I am trying to generate a basic TR reconstruction (3d) for planar geometry. Although, my problem involves reconstructing metal-tissue interface, I am at first trying to get reconstructions for homogenous domain settings.

I am getting a very poor reconstruction for a data-rich problem. I do expect limited view artifacts, but this is much worse than that. Please let me know if I am doing something wrong here? How can I improve my reconstructions?

Also, while carrying out reconstruction for heterogeneous case (sound speed and density can be upto 4-6 times of that of water) can I expect a good reconstruction?? Please give me insights on this aspect as well.

Sincerely,

Kevin

The problem setting, true PA source, and reconstruction are uploaded at:

https://imgur.com/a/XGRelbN

%% ************ Code TR - homogeneous SOS and density ********************

% =========================================================================

% SIMULATION

% =========================================================================

% % assign the grid size and create the computational grid

domain_size=2e-2;

PML_size = 20; % size of the PML in grid points

dx =0.1e-3; % grid point spacing in the x direction [m]

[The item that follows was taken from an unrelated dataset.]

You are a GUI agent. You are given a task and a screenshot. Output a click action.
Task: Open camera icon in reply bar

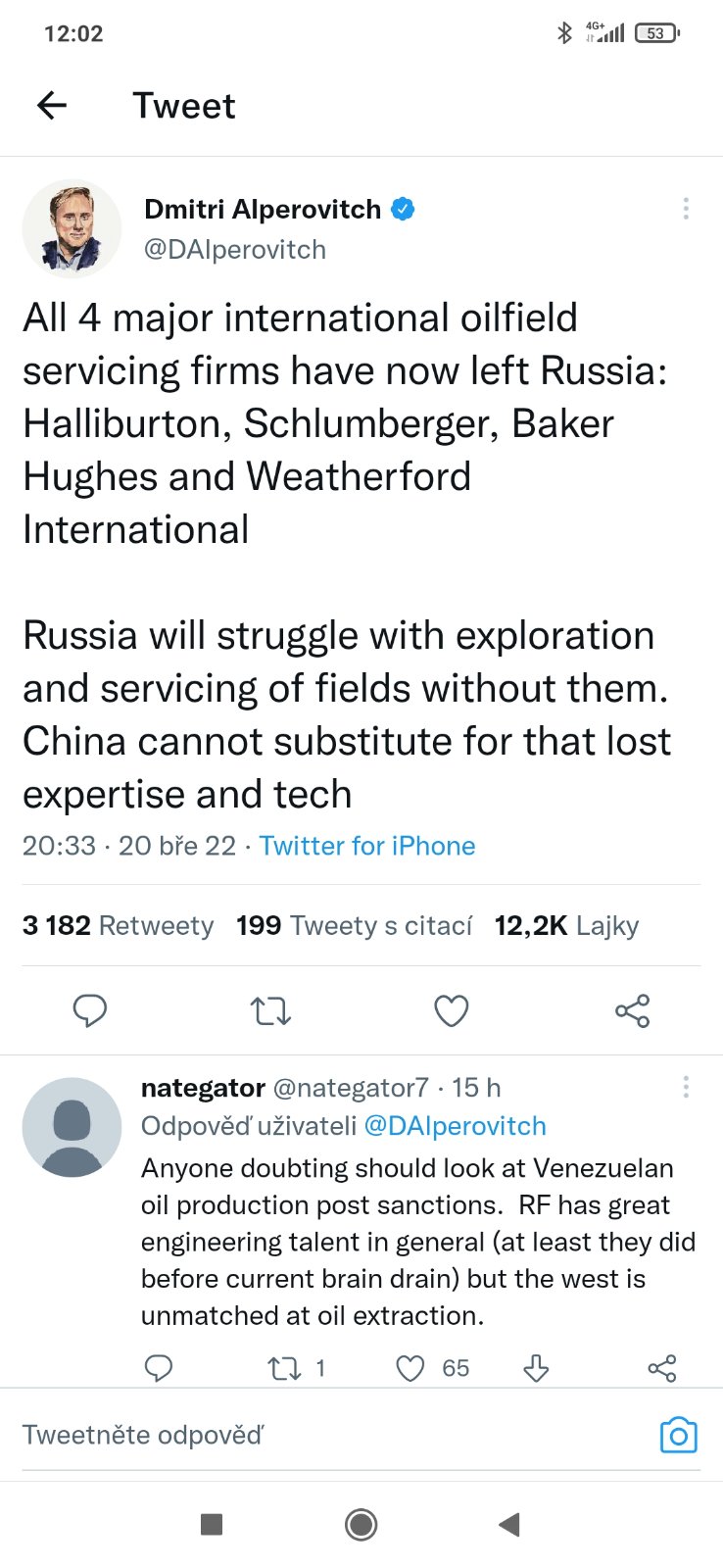point(678,1435)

dy =0.1e-3; % grid point spacing in the y direction [m]

dz =0.1e-3; % grid point spacing in the y direction [m]

Nx = round(domain_size/dx); % number of grid points in the x direction

Ny = round(domain_size/dx/5) ; %number of grid points in the y direction

Nz = round(domain_size/dx); % number of grid points in the z direction

kgrid = makeGrid(Nx, dx, Ny, dy, Nz, dz);

p0 = zeros(Nx,Ny,Nz);

medium.sound_speed = 1500*ones(Nx,Ny,Nz); %% background

medium.density = 1000*ones(Nx,Ny,Nz); %% background

metal_sze = 2e-3; % side length of the metal cube

sz_vox = round(metal_sze/dx);

tissue_sze = 1e-3;

tissue_vox = tissue_sze/dx;

for i = 1:Nx

for j=1:Ny

for k=1:Nz

if abs(Nx/2-i)<= sz_vox/2 && abs(Ny/2-j)<=sz_vox/2 && abs(Nz/2-k)<=sz_vox/2

p0(i,j,k)=2;

% medium.sound_speed(i,j,k)=1500; %6000;

% medium.density(i,j,k)= 1000; %3000;

elseif abs(Nx/2+sz_vox/2-i)<=tissue_vox && abs(Ny/2-j)<=sz_vox/2 && abs(Nz/2-k)<=sz_vox/2

p0(i,j,k)=1;

% medium.sound_speed(i,j,k)=1500; %1600;

% medium.density(i,j,k)= 1000; %1500;

end

end

end

end

% smooth the initial pressure distribution and restore the magnitude

source.p0 = smooth(kgrid, p0, true);

% medium.sound_speed = smooth(kgrid, medium.sound_speed, true);

% medium.density = smooth(kgrid, medium.density, true);

p_slice = p0(:,:,round(Nz/2));

figure, imagesc(p_slice)

% Detection setting and measurement generation :----

% define a binary planar sensor

sensor.mask = zeros(kgrid.Nx, kgrid.Ny, kgrid.Nz);

sensor.mask(:,1,:) = 1;

%% create the time array

% [kgrid.t_array, dt] = makeTime(kgrid, medium.sound_speed);

dt = 1/8e6;

kgrid.t_array= 0:dt:100*dt;

% set the input arguements

input_args = {'PMLSize', PML_size, 'PMLInside', false, ...

'PlotPML', false, 'Smooth', false, 'DataCast', 'single'};

% run the simulation

tic

sensor_data = kspaceFirstOrder3D(kgrid, medium, source, sensor, input_args{:});

toc

% reset the initial pressure

source.p0 = 0;

% assign the time reversal data

sensor.time_reversal_boundary_data = sensor_data;

% run the time-reversal reconstruction

p0_recon = kspaceFirstOrder3D(kgrid, medium, source, sensor, input_args{:});

% add first order compensation for only recording over a half plane

p0_recon = 2 * p0_recon;

% apply a positivity condition

p0_recon(p0_recon < 0) = 0;

p_rec_slice = p0_recon(:,:,round(Nz/2));

figure, imagesc(p_rec_slice)